How to use hyperopt for hyperparameter optimization of Keras deep learning network?
Asked Answered
E

2

15

I want to build a non linear regression model using keras to predict a +ve continuous variable. For the below model how do I select the following hyperparameters?

  1. Number of Hidden layers and Neurons
  2. Dropout ratio
  3. Use BatchNormalization or not
  4. Activation function out of linear, relu, tanh, sigmoid
  5. Best optimizer to use among adam, rmsprog, sgd

Code

def dnn_reg():
    model = Sequential()
    #layer 1
    model.add(Dense(40, input_dim=13, kernel_initializer='normal'))
    model.add(Activation('tanh'))
    model.add(Dropout(0.2))
    #layer 2
    model.add(Dense(30, kernel_initializer='normal'))
    model.add(BatchNormalization())
    model.add(Activation('relu'))
    model.add(Dropout(0.4))
    #layer 3
    model.add(Dense(5, kernel_initializer='normal'))
    model.add(BatchNormalization())
    model.add(Activation('relu'))
    model.add(Dropout(0.4))

    model.add(Dense(1, kernel_initializer='normal'))
    model.add(Activation('relu'))
    # Compile model
    model.compile(loss='mean_squared_error', optimizer='adam')
    return model

I have considered random gridsearch but instead want to use hyperopt which I believe will be faster. I initially implemented the tuning using https://github.com/maxpumperla/hyperas. Hyperas is not working with latest version of keras. I suspect that keras is evolving fast and it's difficult for the maintainer to make it compatible. So I think using hyperopt directly will be a better option.

PS: I am new to bayesian optimization for hyper parameter tuning and hyperopt.

Emissivity answered 21/4, 2017 at 3:45 Comment(1)
For an easy integration between keras and hyperopt I can suggest keras-hypetune (github.com/cerlymarco/keras-hypetune)Leeann
G
14

I've had a lot of success with Hyperas. The following are the things I've learned to make it work.
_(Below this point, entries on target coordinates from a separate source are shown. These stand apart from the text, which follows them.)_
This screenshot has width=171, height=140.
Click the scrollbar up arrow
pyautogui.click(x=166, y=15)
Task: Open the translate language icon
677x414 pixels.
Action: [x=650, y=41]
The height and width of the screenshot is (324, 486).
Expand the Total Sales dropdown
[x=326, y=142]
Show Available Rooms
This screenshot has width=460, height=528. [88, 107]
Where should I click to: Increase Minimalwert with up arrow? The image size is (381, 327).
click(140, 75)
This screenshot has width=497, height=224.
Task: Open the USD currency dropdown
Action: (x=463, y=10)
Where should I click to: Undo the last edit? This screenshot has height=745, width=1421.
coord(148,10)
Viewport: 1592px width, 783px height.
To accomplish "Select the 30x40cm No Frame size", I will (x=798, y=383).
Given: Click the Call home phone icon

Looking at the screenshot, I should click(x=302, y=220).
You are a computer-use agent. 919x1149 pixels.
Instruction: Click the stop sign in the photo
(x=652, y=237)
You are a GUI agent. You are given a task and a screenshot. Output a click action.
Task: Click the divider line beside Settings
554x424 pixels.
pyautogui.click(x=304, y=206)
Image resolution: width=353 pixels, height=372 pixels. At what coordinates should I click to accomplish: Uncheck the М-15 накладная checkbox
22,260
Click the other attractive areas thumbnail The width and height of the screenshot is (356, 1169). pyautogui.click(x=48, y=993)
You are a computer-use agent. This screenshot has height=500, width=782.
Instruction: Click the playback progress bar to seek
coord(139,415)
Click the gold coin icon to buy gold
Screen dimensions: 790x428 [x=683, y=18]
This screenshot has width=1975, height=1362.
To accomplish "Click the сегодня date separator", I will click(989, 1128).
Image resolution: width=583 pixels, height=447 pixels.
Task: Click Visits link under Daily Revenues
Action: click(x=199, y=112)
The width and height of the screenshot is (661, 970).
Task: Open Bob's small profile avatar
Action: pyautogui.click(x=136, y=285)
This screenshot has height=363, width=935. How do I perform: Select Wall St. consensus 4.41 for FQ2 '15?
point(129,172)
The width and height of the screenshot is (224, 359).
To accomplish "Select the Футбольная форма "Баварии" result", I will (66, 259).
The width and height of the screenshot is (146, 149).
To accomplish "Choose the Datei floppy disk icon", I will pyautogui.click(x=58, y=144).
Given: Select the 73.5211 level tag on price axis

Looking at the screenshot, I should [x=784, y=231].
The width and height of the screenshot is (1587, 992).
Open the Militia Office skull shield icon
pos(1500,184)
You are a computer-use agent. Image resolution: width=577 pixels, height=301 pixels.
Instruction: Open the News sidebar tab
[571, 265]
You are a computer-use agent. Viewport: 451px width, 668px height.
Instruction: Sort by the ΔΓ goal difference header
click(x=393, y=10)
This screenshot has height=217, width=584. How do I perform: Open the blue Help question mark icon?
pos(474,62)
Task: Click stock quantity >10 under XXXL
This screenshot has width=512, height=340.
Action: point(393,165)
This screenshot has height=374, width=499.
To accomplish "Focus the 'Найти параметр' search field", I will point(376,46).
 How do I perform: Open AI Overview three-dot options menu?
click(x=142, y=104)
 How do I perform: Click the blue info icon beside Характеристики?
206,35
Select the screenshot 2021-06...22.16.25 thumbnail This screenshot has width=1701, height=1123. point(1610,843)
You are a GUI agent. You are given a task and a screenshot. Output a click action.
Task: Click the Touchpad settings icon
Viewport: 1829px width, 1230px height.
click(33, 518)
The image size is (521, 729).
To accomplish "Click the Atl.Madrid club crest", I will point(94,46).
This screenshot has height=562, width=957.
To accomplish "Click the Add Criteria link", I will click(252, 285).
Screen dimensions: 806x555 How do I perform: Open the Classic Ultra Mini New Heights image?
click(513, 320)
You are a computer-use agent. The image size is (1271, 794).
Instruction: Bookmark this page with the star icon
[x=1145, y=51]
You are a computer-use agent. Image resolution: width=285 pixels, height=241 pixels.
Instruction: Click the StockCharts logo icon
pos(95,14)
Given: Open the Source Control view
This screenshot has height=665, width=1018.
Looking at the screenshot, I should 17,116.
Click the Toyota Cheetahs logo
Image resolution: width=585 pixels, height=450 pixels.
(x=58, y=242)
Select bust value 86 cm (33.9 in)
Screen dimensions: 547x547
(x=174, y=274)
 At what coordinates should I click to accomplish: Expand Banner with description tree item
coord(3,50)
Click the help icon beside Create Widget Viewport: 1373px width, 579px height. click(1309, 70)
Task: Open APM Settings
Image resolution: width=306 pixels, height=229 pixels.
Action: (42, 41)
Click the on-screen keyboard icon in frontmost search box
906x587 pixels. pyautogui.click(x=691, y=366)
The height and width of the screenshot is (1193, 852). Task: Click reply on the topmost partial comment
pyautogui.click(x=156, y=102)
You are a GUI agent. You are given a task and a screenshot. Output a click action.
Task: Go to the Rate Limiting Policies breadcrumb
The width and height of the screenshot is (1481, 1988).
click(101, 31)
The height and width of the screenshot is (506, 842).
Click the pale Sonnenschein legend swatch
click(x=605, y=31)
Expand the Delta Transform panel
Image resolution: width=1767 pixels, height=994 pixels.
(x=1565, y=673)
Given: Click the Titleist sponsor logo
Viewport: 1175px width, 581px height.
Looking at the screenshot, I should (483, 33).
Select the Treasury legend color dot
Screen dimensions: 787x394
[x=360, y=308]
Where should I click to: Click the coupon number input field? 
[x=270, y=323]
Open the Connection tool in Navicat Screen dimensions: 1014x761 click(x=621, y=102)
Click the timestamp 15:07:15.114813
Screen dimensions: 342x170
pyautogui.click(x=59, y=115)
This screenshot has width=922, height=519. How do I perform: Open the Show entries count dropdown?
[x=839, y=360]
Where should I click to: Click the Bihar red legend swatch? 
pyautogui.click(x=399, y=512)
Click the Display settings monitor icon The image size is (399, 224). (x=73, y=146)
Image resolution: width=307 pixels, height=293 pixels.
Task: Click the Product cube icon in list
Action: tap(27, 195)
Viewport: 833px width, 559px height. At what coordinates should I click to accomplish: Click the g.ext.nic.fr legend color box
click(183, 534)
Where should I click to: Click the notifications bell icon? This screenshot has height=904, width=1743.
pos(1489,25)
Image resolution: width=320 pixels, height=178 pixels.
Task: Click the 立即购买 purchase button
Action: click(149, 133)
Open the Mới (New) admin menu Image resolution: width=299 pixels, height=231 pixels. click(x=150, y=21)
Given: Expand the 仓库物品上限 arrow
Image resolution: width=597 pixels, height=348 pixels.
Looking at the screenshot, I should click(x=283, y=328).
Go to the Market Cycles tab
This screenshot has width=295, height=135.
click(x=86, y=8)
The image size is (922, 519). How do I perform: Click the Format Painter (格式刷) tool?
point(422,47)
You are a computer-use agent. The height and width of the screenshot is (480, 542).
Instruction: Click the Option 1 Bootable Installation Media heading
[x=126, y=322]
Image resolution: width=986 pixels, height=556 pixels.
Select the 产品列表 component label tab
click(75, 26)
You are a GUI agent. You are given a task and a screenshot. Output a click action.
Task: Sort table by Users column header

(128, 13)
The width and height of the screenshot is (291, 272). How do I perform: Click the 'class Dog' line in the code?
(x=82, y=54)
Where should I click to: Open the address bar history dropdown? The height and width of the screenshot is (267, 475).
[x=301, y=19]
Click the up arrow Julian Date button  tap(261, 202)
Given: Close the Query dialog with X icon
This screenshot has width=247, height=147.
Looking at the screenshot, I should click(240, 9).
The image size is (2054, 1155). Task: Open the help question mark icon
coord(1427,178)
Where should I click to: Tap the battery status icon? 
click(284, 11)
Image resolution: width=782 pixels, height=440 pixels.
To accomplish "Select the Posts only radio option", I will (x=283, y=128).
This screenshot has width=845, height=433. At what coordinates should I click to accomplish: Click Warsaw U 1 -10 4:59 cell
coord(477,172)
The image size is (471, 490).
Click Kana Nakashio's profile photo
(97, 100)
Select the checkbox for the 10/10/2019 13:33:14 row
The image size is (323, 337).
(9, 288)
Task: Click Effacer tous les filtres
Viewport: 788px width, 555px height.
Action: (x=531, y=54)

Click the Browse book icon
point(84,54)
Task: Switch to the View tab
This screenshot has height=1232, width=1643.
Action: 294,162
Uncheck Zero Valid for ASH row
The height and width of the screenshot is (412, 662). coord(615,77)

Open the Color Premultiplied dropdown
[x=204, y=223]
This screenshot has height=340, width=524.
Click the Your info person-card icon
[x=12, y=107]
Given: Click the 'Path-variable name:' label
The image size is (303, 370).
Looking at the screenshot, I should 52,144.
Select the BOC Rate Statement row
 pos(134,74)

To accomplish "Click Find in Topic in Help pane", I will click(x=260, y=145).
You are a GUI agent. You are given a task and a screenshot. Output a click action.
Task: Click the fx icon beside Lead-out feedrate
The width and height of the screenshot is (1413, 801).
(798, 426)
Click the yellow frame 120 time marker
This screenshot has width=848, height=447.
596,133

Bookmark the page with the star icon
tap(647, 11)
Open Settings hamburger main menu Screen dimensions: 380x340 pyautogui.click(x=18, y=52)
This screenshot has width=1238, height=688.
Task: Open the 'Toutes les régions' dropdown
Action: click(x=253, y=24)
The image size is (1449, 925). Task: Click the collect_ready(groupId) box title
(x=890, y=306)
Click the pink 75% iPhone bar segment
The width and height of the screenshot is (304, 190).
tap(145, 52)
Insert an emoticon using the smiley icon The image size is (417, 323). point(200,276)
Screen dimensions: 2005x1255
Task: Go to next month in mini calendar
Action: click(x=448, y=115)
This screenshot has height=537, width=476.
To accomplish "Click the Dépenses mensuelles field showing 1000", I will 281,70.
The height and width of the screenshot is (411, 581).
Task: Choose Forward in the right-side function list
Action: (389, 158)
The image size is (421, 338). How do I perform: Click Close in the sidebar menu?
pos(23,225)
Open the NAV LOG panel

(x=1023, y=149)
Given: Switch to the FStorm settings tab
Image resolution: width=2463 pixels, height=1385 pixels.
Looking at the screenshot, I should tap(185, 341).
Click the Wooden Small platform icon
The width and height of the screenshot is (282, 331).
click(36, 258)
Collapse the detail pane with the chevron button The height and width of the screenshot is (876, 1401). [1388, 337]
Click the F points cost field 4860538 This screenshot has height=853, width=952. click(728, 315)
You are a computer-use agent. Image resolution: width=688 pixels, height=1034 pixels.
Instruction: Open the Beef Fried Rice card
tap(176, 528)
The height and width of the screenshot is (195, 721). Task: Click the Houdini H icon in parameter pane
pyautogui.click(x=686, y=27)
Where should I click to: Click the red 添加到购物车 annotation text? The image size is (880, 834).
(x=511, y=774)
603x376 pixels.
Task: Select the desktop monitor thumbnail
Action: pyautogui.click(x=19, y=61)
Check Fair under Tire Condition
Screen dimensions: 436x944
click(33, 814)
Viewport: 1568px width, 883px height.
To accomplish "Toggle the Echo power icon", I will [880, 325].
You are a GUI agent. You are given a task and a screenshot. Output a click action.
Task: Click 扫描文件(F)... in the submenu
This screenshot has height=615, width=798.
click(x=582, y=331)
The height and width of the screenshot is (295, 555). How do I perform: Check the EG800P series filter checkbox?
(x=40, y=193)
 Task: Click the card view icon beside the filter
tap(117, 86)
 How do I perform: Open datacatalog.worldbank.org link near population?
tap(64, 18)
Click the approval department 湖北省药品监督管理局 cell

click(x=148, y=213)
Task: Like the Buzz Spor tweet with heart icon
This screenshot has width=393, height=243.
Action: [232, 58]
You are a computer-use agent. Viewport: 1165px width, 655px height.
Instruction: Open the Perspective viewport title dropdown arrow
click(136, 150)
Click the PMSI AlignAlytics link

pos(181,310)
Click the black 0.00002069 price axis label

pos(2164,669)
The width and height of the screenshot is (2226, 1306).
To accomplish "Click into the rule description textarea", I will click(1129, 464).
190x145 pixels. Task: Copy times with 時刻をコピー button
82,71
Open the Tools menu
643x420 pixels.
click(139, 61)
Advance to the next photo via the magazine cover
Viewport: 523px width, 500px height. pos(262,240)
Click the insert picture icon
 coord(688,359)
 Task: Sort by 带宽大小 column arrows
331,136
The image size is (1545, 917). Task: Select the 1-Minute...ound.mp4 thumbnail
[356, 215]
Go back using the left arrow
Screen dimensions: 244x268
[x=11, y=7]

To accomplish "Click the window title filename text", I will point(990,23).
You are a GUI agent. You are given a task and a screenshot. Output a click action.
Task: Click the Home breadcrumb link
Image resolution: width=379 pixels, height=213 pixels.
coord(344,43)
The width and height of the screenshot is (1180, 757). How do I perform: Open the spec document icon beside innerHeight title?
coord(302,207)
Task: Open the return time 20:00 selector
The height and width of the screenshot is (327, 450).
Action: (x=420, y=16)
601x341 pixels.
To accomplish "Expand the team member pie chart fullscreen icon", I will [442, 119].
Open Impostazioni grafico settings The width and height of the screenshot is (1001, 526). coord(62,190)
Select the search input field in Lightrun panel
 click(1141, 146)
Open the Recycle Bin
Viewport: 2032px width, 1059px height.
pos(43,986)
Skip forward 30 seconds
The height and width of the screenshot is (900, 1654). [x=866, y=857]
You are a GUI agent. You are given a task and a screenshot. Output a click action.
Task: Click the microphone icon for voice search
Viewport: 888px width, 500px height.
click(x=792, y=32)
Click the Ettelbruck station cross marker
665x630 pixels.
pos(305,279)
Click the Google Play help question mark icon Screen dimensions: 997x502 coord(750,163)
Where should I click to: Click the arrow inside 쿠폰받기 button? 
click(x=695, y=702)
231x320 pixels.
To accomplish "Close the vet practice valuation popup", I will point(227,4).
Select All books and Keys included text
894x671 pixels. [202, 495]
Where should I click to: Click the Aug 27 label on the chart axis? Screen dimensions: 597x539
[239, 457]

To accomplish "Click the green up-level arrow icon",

1) Run it as a python script from the terminal (not from an Ipython notebook) 2) Make sure that you do not have any comments in your code (Hyperas doesn't like comments!) 3) Encapsulate your data and model in a function as described in the hyperas readme.

Below is an example of a Hyperas script that worked for me (following the instructions above).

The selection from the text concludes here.